Set tasks
[1] Answer these about the passage on learning from covariance estimates, one line each:
(a) What density of non-zero entries do the matrices W have?
(b) For how many network and input configurations are the simulations repeated?
(c) Which window durations achieve very good classification accuracy?
[2] Write the next part of the passage on learning from covariance estimates, starting after its final sentence.

----- Selected text

We randomly draw 10 distinct matrices W with a density of f = 10% of non-zero entries, so the input time series differ by their spatial covariance structure P⁰ = WW^T. At each presentation, one of the 10 matrices W is chosen to generate the input time series using Eq (12). Their covariances are then computed using an observation window of duration d. The window duration d affects how the empirical covariances differ from their respective theoretical counterpart P⁰, as shown in Fig 5C. This raises the issue of the precision of the empirical estimates required in practice for effective learning.

As expected, a longer observation duration d helps to stabilize the learning, which can be seen in the evolution of the error in Fig 5D: the darker curves for d = 20 and 30 have fewer upside jumps than the lighter curve for d = 10. To assess the quality of the training, we repeat the simulations for 20 network and input configurations (W and z, resp.), then calculate the difference in variance between the two output nodes as in Fig 4B and 4C. Training for windows with d ≥ 20 achieve very good classification accuracy in Fig 5E. This indicates that the covariance estimate can be evaluated with sufficient precision from only a few tens of time points. Moreover, the performance only slightly decreases for denser input patterns (Fig 5F). Similar results can be obtained while training the cross-covariance instead of the variances.

----------
----- Given entries

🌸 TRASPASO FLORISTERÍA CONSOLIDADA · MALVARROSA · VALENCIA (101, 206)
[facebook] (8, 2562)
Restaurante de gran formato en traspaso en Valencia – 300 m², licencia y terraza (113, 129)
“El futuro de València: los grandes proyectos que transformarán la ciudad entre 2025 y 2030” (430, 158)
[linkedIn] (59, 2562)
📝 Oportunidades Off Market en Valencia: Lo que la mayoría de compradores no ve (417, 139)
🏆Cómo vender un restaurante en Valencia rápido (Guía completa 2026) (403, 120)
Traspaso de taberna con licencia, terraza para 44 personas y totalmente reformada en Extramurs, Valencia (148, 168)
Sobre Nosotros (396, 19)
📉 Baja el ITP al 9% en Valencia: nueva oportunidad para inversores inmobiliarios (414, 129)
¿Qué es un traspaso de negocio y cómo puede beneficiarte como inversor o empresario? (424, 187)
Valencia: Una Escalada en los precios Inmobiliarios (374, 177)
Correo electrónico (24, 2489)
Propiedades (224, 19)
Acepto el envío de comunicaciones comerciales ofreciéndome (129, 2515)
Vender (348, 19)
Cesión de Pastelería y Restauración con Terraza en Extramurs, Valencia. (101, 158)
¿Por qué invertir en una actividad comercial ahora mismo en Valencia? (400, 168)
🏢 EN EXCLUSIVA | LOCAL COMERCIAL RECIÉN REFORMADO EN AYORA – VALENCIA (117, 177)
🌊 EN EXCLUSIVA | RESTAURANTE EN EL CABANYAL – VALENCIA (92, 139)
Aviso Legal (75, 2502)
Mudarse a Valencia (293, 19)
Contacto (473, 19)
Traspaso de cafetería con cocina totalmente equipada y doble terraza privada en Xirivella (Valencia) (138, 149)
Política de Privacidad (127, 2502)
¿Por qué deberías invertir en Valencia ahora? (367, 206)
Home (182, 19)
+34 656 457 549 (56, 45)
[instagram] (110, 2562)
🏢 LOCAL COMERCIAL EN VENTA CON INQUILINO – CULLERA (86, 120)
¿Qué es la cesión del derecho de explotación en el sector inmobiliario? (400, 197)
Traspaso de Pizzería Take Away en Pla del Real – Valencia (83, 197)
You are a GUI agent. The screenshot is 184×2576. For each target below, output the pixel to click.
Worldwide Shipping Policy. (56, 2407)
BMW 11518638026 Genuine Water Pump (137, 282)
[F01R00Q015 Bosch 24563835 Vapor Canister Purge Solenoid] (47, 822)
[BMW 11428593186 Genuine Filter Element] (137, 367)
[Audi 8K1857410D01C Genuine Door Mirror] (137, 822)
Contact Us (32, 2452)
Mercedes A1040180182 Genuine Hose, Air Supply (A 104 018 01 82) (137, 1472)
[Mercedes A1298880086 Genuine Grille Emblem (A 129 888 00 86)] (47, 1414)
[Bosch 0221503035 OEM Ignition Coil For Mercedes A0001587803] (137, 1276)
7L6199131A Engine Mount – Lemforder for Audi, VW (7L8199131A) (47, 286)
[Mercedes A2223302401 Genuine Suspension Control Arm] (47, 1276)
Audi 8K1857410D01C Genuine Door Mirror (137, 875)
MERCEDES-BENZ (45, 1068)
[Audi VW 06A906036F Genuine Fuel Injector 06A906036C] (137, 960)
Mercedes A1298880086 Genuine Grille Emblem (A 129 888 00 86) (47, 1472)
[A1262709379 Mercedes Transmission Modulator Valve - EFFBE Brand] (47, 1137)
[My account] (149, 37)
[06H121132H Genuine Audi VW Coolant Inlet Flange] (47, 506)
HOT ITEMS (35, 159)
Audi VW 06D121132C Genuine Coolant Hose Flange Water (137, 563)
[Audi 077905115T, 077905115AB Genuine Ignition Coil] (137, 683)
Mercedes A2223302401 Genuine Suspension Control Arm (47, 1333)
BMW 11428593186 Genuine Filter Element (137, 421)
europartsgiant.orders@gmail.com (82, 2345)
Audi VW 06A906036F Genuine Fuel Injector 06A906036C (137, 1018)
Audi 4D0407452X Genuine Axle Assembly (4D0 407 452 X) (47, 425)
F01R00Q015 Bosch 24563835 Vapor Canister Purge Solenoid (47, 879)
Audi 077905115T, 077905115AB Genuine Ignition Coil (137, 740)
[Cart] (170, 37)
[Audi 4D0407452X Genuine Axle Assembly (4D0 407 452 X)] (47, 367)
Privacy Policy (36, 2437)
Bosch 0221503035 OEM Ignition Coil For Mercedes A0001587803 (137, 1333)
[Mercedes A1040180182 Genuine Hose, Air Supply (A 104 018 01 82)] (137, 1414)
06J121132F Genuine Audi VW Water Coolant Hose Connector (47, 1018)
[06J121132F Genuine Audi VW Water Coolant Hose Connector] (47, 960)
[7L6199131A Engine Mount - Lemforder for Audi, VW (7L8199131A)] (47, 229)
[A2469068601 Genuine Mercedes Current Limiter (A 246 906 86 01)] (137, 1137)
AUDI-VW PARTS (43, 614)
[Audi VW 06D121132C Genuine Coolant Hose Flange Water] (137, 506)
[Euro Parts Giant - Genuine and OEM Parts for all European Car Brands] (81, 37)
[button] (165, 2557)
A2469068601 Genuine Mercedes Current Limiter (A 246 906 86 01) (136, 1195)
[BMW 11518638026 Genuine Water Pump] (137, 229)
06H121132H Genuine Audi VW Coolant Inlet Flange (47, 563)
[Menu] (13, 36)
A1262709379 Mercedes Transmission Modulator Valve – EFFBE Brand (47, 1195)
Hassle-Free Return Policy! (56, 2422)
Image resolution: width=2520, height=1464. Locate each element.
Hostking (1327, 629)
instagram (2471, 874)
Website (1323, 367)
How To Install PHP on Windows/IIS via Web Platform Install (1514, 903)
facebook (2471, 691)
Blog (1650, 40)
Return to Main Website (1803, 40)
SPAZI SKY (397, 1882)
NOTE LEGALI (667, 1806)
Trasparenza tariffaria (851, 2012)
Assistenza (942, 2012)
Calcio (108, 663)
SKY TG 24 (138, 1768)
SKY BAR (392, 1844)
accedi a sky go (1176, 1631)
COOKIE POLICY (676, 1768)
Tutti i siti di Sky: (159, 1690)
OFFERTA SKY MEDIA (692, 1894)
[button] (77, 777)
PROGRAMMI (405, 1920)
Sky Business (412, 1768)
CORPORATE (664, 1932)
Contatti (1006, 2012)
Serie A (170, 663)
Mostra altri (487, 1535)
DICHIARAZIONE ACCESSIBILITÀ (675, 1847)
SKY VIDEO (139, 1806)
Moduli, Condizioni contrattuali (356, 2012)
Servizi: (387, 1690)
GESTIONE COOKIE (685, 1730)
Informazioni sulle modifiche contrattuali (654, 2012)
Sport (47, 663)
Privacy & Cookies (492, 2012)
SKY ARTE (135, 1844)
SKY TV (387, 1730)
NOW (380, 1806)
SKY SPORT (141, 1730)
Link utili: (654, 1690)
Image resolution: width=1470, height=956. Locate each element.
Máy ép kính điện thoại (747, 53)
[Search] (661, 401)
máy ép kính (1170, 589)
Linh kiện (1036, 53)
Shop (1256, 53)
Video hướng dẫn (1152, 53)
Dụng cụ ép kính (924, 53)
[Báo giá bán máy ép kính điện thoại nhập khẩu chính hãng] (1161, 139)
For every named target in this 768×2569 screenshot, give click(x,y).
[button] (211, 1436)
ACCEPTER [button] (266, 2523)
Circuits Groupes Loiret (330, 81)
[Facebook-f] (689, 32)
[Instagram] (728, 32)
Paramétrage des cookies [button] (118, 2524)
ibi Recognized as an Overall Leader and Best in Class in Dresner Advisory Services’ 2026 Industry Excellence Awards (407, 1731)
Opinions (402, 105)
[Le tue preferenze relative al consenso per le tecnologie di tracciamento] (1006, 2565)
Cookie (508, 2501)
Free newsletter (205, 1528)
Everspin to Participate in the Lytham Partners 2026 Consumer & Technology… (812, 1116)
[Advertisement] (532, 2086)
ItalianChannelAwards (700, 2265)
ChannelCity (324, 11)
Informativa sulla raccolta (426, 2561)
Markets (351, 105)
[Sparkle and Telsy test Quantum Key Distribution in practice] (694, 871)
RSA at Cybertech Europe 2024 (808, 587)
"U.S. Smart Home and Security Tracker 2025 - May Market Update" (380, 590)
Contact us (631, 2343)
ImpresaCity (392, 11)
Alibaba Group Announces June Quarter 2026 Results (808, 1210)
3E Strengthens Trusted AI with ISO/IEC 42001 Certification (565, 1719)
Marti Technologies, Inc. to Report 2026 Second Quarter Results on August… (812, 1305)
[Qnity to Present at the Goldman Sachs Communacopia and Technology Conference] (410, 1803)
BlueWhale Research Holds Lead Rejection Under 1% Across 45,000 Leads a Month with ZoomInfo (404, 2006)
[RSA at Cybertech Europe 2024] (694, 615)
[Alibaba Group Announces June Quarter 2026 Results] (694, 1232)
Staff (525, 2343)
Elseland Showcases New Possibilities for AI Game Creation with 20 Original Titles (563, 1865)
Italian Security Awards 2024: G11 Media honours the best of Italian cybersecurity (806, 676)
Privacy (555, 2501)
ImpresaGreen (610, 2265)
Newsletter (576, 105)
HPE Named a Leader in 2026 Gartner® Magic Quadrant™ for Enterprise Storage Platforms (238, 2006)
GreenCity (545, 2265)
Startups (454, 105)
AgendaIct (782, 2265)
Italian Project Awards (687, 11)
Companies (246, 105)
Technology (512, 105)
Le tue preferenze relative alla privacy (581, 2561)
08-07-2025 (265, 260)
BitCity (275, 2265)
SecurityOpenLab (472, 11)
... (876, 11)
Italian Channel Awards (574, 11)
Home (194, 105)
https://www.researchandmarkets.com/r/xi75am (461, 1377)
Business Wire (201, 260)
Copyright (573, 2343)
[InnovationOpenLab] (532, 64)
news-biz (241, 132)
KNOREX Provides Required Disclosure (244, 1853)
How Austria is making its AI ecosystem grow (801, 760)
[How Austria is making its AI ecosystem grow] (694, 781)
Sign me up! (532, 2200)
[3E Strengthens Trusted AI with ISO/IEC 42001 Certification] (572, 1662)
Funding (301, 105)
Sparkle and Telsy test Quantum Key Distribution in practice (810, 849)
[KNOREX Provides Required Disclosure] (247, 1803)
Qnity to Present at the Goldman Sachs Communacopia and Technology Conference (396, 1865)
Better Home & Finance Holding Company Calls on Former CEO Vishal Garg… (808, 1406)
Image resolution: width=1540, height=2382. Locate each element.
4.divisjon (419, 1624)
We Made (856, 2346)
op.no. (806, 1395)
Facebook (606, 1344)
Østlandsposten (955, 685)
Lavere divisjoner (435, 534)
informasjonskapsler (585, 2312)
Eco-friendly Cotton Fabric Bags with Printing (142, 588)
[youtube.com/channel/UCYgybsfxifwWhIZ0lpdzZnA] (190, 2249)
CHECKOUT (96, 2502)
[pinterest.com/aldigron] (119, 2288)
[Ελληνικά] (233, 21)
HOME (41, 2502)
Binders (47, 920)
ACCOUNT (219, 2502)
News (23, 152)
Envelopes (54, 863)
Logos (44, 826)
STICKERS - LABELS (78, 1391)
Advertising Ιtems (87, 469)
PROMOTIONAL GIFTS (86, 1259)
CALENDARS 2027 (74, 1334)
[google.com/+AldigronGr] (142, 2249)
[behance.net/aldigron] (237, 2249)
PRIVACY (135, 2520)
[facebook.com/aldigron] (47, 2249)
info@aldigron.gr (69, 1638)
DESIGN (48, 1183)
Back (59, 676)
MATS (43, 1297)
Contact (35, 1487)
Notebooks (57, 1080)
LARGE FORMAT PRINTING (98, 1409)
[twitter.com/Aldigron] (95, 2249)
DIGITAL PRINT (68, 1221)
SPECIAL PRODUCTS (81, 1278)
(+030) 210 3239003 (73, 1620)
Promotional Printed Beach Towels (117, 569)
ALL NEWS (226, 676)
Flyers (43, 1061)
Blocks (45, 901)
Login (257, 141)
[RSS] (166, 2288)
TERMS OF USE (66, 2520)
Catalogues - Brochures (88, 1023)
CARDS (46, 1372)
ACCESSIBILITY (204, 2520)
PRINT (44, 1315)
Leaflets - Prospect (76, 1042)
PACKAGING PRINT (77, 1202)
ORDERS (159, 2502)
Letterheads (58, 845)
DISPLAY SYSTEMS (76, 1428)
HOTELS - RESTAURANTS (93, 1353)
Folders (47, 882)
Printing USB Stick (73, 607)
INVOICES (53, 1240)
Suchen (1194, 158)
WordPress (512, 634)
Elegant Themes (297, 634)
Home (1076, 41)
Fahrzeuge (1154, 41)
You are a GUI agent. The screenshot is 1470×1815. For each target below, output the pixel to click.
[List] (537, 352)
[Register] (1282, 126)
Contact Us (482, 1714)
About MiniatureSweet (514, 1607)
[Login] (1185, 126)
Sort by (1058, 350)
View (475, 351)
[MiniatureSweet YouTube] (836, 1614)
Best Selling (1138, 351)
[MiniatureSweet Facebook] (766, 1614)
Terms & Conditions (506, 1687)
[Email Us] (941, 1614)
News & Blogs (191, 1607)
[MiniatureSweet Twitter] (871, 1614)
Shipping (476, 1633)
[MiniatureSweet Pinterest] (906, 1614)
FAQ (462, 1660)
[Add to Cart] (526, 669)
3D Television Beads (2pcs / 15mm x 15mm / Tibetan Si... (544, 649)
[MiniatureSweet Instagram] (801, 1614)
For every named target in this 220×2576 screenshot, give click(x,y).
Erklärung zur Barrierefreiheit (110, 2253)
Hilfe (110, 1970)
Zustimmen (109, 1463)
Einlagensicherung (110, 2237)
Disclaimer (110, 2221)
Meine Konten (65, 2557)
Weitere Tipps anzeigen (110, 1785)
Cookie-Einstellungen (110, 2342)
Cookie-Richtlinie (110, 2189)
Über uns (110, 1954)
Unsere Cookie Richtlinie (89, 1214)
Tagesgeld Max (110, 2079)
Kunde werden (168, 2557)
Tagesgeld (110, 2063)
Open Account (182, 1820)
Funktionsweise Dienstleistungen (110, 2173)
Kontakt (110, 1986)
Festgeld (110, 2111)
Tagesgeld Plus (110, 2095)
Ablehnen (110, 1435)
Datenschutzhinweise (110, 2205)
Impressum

----------

Task responses
[1]
(a) 10%
(b) 20
(c) d ≥ 20

[2]
Discrimination capacity of covariance perceptron for time series

The efficiency of the binary classification in Fig 4 relies on tuning the weights to obtain a linear separation between the input covariance patterns. Now we consider the capacity of the covariance perceptron, evaluated by the number p of input patterns (or pattern load) that can be discriminated in a binary classification. For the classical perceptron and for randomly-chosen binary patterns that must be separated in two categories, the capacity is 2m, twice the number m of inputs [33, 34]. An analytical study of the capacity of the covariance perceptron using Gardner’s theory of connections from statistical mechanics is performed in a sister article [35]. That study shows that a single readout cross-covariance can in theory discriminate twice as many patterns per synapse as the classical perceptron, but that this capacity does not linearly scale with the number of outputs. Finding such optimal solutions is an NP-hard problem in general and optimization methods like the gradient descent employed here may only achieve suboptimal capacities in practice. In addition, an important difference compared to that study, which focused on “static” patterns, concerns the time series used for training and testing here, which involves empirical noise (see Fig 5C). Thus, we here employ numerical simulation to get a first insight on the capacity of the covariance perceptron with “noisy inputs”, varying in the same manner the number of input neurons and patterns to learn.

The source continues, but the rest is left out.